Зато рукоделье всякое Александре Михайловне под силу пока. Она охотно и терпеливо показывала, как прядет на прялке из кудели льняные нитки, и как шерсть прядет, и как перематывает на «разматках»: «на крясты надевается пряжа, а вьюшка вращается, на нее, видишь, наматывается нитка — и удобно вязать…» И какие она носки и свитера вяжет и какие дорожки ткет. Не для себя, конечно — работу ей приносят со всей деревни. При нас прибежала соседская девушка, принесла завязанный в платке пухлый ком белой шерсти и пяток яиц. Сама эта девушка прясть уже не умела или ленилась, ну, а тетя Саша от работы никогда не отказывается. Пенсия у ней двенадцать рублей, и больше доходу никакого, так что любому посильному приработку она рада.
— Не именно я все за деньги делаю, дочушки. Кто молочка принясет, кто мясца кусоцек, кто творожку, хоть и это дожидаешь, и хлеб не гореванный… Я цельный день без работы ня просижу, заскуцаю. Пряду али пряжу крашу. Ето ня нравится — тряпки режу на половики, — и показала желтые скрюченные пальцы. — Пясткой оне всё привыкши. Иной раз надо узел завязать, оне ня складываются…
9
Наша хозяйка Ольга Егоровна оказалась женщиной бывалой: муж ее после фронта попал в Магадан, и она, недолго думая, заколотила избу и подалась к нему. Жили они там хорошо, но муж вдруг заболел, и пришлось вернуться. Последние годы муж много времени лежит в больницах, без мужчины в деревенском доме, конечно, трудно, только с болезнью характер у хозяина стал капризный, раздражительный, да и уход за ним нужен особый, так что дел в доме с его приходом не убавляется, а прибавляется.

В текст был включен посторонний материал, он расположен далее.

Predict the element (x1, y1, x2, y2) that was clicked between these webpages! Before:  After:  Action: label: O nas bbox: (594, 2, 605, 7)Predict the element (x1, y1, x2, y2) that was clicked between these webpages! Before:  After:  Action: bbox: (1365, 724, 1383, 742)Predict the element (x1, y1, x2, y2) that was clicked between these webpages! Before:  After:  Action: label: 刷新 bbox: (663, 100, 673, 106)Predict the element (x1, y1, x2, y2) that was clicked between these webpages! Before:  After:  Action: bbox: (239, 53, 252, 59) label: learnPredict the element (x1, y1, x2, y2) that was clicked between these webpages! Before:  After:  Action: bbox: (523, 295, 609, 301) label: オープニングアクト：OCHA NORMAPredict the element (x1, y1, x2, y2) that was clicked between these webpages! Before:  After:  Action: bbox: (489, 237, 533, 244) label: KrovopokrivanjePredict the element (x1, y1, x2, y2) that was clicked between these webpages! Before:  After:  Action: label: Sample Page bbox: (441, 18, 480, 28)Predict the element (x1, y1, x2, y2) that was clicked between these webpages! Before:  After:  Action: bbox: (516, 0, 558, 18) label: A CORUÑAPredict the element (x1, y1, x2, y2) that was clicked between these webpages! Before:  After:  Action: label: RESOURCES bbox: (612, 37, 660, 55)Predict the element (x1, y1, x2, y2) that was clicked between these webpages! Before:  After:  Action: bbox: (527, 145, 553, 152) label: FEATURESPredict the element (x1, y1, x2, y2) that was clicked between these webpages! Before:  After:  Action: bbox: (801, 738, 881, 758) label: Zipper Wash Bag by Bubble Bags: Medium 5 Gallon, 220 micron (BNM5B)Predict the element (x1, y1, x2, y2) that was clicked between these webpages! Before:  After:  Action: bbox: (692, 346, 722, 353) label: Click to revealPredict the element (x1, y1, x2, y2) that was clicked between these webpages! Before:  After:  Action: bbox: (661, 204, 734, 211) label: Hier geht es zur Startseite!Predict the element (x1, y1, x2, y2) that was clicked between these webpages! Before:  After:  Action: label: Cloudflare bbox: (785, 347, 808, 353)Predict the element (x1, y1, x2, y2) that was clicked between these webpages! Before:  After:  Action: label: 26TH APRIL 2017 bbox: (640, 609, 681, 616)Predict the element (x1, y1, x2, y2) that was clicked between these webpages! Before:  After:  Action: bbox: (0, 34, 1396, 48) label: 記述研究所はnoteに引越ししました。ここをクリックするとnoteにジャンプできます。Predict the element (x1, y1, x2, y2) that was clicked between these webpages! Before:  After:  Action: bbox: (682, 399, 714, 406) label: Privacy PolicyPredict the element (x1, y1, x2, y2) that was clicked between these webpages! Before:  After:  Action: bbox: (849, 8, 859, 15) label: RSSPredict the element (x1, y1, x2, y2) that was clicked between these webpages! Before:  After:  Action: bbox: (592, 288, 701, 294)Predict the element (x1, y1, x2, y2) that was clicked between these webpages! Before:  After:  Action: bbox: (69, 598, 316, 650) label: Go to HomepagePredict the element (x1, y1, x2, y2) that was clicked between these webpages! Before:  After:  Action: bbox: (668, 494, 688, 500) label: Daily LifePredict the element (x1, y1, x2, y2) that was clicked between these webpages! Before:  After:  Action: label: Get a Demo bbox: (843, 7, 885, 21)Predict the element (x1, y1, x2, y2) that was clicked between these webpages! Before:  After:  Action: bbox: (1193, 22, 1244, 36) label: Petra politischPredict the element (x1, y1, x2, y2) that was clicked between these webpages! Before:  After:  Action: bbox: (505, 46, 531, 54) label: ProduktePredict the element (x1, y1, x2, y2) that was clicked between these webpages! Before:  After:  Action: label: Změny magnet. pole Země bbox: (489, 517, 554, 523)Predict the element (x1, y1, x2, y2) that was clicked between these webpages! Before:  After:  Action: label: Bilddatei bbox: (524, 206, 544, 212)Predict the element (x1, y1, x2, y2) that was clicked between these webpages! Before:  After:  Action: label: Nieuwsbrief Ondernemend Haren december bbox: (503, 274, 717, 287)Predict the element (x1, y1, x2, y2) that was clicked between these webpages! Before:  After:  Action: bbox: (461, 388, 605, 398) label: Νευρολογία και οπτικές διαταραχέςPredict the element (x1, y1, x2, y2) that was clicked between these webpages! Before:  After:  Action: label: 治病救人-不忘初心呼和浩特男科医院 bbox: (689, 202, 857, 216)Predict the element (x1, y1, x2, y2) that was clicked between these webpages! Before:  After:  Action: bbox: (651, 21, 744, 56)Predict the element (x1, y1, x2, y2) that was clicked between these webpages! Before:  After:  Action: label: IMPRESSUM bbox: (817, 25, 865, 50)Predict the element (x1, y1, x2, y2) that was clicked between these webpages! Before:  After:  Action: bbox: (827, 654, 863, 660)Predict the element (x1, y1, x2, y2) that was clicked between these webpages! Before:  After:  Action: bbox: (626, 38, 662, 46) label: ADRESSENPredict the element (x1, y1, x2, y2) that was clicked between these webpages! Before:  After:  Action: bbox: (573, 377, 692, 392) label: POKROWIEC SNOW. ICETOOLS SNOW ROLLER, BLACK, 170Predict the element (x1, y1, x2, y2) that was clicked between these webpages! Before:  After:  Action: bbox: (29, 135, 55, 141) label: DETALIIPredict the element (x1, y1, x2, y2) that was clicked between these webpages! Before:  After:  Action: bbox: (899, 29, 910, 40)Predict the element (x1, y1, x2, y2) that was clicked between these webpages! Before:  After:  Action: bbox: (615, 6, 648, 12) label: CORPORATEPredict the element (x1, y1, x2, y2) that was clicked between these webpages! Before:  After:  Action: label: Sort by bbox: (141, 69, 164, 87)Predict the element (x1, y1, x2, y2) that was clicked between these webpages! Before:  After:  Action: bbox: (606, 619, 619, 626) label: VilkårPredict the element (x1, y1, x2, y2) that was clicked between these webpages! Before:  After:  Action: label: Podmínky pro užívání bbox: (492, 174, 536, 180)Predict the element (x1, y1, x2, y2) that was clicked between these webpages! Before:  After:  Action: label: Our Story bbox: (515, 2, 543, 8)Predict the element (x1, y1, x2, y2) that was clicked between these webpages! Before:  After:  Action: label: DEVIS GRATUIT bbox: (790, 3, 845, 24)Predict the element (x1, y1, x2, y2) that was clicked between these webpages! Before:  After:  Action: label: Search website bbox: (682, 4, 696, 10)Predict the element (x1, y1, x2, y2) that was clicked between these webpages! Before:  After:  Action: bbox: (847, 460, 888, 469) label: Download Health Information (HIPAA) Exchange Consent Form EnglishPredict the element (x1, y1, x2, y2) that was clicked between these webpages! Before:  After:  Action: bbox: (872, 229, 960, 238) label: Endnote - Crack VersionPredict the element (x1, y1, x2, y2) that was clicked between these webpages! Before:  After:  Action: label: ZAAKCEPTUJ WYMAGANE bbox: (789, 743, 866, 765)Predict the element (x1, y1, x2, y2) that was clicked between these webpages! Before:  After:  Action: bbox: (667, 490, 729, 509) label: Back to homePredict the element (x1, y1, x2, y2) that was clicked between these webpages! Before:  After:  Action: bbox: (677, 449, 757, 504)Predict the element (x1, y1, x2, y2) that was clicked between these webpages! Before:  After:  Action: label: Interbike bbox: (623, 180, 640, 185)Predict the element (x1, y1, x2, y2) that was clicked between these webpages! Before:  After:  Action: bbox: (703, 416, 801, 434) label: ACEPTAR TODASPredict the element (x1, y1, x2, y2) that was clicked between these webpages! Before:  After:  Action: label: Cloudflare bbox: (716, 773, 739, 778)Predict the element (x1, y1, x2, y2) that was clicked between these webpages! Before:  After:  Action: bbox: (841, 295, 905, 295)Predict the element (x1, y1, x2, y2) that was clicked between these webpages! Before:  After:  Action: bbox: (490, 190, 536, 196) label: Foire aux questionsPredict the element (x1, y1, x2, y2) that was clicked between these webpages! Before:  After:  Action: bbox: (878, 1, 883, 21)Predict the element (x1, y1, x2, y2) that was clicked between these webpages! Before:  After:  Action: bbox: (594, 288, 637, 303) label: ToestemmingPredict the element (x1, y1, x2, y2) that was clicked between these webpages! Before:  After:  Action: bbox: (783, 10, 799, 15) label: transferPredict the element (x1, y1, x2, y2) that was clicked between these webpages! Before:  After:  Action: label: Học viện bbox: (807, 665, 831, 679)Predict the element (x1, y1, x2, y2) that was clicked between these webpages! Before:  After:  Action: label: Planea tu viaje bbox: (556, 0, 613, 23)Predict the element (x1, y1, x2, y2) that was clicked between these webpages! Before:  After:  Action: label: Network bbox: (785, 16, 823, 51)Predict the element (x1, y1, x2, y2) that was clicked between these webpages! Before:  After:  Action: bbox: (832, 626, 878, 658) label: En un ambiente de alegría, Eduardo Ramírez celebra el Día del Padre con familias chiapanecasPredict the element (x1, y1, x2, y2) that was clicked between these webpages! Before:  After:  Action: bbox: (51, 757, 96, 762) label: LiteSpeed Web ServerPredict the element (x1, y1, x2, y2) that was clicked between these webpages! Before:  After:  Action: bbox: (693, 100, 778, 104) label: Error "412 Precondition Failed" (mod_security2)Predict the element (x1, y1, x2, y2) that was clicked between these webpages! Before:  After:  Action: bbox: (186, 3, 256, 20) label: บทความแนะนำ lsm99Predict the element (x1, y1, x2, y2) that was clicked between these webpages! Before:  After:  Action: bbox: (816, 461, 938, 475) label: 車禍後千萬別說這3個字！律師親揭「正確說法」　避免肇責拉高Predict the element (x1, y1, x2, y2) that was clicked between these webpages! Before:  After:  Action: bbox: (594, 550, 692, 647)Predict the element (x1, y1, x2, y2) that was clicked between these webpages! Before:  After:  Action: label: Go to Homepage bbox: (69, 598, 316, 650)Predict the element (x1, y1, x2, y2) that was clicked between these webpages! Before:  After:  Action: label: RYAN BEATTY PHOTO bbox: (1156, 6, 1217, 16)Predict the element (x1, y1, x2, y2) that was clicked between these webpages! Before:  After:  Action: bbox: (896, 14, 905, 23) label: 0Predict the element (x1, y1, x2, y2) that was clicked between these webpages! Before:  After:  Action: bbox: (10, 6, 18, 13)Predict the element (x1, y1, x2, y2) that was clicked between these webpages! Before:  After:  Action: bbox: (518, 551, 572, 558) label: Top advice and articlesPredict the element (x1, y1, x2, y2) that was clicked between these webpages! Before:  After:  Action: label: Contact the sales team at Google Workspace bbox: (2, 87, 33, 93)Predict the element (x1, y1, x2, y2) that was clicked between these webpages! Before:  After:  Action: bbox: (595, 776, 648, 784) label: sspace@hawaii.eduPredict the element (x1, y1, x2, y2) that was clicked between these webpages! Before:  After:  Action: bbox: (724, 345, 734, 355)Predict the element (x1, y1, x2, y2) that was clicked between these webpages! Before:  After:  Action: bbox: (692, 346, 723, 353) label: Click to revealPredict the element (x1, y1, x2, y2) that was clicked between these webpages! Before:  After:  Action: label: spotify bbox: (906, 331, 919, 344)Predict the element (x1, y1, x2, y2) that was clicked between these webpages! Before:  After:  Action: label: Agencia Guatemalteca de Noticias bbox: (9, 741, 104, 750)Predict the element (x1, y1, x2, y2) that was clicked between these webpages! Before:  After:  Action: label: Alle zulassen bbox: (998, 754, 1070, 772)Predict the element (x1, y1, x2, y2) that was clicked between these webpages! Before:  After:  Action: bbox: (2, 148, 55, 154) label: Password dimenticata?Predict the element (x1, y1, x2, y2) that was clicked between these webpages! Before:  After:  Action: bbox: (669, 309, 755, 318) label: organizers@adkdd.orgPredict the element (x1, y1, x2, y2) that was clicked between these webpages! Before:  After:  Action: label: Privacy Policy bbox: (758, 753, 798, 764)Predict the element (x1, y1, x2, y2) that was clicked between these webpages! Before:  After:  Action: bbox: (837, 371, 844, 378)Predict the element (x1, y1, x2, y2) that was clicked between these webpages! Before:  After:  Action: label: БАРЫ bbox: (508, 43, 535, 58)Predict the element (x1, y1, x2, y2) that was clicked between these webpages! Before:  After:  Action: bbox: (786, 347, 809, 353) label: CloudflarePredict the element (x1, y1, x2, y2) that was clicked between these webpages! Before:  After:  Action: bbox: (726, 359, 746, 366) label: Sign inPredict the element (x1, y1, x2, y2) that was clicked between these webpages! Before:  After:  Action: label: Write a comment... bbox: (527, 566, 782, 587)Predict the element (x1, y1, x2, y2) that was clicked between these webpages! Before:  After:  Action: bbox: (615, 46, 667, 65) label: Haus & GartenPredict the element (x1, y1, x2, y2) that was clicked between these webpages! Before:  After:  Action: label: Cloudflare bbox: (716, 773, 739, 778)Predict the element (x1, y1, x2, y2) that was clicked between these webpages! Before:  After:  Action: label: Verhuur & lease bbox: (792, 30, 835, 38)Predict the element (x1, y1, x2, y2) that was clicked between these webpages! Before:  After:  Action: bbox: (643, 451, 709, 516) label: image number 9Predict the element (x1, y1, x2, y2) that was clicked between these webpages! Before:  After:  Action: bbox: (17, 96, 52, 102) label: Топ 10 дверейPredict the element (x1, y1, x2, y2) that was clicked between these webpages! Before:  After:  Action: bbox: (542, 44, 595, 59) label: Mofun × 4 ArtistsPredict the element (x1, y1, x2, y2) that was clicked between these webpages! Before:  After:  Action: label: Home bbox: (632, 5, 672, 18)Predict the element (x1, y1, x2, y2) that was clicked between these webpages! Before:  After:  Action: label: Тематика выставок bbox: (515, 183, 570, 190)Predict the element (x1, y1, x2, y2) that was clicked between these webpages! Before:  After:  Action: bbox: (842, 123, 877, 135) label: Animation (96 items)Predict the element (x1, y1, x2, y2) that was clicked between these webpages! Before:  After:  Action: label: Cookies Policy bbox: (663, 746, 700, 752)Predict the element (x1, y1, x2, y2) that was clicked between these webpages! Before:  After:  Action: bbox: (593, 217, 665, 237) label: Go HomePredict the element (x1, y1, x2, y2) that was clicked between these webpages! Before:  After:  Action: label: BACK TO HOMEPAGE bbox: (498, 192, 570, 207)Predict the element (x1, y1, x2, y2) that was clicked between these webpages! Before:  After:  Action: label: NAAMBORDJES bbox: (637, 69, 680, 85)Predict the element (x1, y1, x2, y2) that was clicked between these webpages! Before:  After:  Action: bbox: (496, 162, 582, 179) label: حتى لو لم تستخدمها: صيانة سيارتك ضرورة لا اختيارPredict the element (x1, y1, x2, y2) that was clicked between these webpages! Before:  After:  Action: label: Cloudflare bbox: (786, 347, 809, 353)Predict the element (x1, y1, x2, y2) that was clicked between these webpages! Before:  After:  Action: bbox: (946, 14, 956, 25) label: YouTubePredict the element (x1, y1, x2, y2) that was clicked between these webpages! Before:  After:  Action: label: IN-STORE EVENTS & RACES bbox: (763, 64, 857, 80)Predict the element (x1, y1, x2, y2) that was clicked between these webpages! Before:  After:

И хотя заботами о муже Ольга Егоровна не тяготится, но без него она вроде бы отдыхает: много ли ей одной надо?
Если исходить теоретически из той сплошь безрадостной жизни, что досталась на долю нашей хозяйки, а также из ее довольно замкнутой натуры, то к пятидесяти семи годам должна бы она стать человеком раздражительным, озлобленным, неприветливым. А она иная. Какая — сразу даже не разберешь. Без привычной суетливой и в общем неискренней радушности, которую волей-неволей обращают в первые часы и дни на чужих людей в доме. И улыбалась она не часто, а в то же время мы чувствовали, что наше присутствие ей не неприятно, и разговаривала она с нами всегда с охотой, хотя сама с разговорами не навязывалась. Была она не богаче и отнюдь не счастливее нашей подборовской Шуры, тем не менее в ней не чувствовалось ни жадности, ни стяжательства, ни лакейской угодливо-выжидающей позы: «А что с тебя еще можно сорвать?..» Впрочем, в Волкове вообще это не было заведено, скорее всего потому, что местечко еще не стало курортным.